Some studies have been conducted to study the variations of mechanical and physical properties of soils subjected to freeze–thaw actions. Liu et al. (2019a) investigated the variations of the volume of unsaturated silty clays during freezing processes and found that there is a critical saturation degree. For a given soil sample, when the initial saturation degree is lower than the critical saturation degree, frost shrink happens. Otherwise, the frost heave and frost crack occur. Qi et al. (2008) overall concluded the variations of the mechanical properties and physical characteristics for the soils after the freeze–thaw actions, e.g., hydraulic permeability, void ratio and density, Atterberg limits, resilient modulus, undrained shear strength, etc. This study gives us significant guidance to better understand the freeze–thaw actions on properties of soils. Li et al. (2017b) studied the freeze–thaw cycles on properties of compacted loess, and obtained that the density of the upper soil layers significantly changed due to freeze–thaw erosions. These results imply that many properties of soils are significantly varied after freeze–thaw actions, especially for the mechanical and physical properties. However, for the above studies, the duration of freeze–thaw actions was quite limited. Therefore, the soil samples could hardly retain a balanced structure. Consequently, to some extent, the representative values, such as critical dry density, residual porosity, and their corresponding number of freeze–thaw cycles, could not be obtained.

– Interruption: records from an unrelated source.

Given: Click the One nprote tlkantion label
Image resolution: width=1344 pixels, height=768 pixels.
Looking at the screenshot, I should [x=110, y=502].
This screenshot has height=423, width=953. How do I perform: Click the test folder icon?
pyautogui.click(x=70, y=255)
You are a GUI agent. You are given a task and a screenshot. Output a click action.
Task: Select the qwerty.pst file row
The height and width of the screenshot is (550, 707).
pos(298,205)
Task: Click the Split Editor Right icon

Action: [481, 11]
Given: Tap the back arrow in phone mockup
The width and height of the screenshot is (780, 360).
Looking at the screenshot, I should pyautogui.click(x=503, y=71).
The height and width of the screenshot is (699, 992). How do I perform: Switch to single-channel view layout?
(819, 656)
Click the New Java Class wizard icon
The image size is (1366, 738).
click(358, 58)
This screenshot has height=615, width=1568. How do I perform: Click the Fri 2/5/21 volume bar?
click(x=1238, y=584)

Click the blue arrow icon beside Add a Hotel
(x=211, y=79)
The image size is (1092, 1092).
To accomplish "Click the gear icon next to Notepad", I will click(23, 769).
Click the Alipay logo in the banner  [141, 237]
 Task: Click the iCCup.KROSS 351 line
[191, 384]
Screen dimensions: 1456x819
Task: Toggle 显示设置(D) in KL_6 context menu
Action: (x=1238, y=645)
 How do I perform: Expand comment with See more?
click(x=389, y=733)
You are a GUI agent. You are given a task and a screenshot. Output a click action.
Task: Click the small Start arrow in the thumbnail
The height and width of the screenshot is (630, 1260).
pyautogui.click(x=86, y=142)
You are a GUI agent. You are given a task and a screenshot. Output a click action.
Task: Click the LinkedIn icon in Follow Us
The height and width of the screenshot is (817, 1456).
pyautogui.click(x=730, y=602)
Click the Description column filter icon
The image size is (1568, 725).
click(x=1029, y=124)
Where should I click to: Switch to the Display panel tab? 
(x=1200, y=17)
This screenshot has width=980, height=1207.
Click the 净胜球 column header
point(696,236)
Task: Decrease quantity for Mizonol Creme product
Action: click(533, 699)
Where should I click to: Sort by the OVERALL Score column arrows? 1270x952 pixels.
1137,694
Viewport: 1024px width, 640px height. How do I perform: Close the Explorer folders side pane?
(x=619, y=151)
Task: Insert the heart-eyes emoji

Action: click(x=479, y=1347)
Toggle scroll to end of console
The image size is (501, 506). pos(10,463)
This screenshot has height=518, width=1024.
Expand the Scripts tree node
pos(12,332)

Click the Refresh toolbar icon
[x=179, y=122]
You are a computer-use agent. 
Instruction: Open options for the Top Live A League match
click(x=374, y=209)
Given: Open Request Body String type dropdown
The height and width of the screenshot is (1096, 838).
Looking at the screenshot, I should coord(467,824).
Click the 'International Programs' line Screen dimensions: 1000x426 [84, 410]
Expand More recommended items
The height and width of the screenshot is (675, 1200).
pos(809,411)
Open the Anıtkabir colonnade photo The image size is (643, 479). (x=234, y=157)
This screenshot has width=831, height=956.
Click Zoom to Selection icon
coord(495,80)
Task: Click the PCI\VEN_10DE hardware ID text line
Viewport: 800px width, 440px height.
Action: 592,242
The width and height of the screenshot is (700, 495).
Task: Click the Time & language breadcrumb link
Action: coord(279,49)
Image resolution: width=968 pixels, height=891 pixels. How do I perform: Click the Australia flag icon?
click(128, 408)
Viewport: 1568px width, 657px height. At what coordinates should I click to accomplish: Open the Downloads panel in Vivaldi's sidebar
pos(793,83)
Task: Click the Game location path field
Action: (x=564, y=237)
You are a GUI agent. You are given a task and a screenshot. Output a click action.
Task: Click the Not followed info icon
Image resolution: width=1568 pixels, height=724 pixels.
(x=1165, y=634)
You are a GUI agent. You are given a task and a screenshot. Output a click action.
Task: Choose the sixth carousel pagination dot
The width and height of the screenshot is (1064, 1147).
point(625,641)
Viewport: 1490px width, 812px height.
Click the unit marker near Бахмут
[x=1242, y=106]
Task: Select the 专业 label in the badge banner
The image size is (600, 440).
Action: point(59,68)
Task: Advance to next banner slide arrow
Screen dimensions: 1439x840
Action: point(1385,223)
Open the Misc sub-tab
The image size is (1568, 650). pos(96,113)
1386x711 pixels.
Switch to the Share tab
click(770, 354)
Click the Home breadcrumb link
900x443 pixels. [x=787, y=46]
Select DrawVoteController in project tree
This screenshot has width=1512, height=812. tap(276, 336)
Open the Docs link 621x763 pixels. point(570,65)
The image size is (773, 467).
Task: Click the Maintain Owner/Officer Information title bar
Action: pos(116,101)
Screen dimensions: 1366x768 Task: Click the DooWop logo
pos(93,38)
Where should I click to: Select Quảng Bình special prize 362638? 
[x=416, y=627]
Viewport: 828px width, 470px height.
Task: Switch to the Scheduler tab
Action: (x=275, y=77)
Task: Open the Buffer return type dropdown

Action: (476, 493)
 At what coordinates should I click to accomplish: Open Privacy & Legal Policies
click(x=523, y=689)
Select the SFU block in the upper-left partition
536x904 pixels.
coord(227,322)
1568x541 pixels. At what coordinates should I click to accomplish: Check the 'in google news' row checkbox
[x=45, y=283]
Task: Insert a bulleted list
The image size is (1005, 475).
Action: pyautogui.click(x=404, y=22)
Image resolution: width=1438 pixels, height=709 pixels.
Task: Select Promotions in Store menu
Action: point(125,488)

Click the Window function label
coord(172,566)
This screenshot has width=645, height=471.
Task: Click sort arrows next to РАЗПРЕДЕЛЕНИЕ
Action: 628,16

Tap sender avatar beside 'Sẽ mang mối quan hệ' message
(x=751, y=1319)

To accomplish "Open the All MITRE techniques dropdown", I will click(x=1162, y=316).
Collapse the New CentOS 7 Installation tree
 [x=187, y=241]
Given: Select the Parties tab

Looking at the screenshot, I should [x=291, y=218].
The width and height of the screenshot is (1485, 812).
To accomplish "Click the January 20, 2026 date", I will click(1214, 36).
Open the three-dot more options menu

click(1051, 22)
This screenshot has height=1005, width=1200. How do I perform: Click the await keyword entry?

In cold regions, hydro-thermal characteristics and deformation behaviors of soils are significant factors in determining the stabilities and assessing the risks of engineering, especially in permafrost. When soils are exposed to freezing process, and the soil temperature is in the negative temperature, the water–ice phase transition occurs. Consequently, the frost heave might subsequently happen. Otherwise, during the thawing process, the thaw settlement would occur. Generally, some hydro-thermal phenomenon (e.g., heat transfer, moisture migration, water redistribution, ice formation and accumulation) and deformation characteristics (e.g., frost heave, thaw settlement, cold shrink, and thermal bulge) are accompanied with freezing and thawing processes (Qi et al. 2006, 2008; Lu et al. 2018; Zhang et al. 2017b), and these hydro-thermal and deformation phenomena are basic factors in determining the stability and assessing the risks of engineering in cold regions. Furthermore, if the soils are exposed to freeze–thaw actions, then the hydro-thermal characteristics and deformation behaviors are more complicated. In the study of hydro-thermal characteristics, many studies have been carried out to investigate the variations of thermal properties (Lu et al. 2021), water migration and redistribution (Tian et al. 2018; Wan et al. 2019; Zhang et al. 2018b), ice formation and salt crystallization of soils (Lai et al. 2017; Wan et al. 2017). In terms of deformation behaviors, it is found that the freeze–thaw cycles have significant influences on the characteristic variable deformation due to the changes of pore distribution and structure of soils during the first freeze–thaw cycle (Lu et al. 2018). Besides, some other studies are focused on the frost heave and thaw settlement behaviors of soils after freeze–thaw actions (Lai et al. 2017; Zhang et al. 2017c).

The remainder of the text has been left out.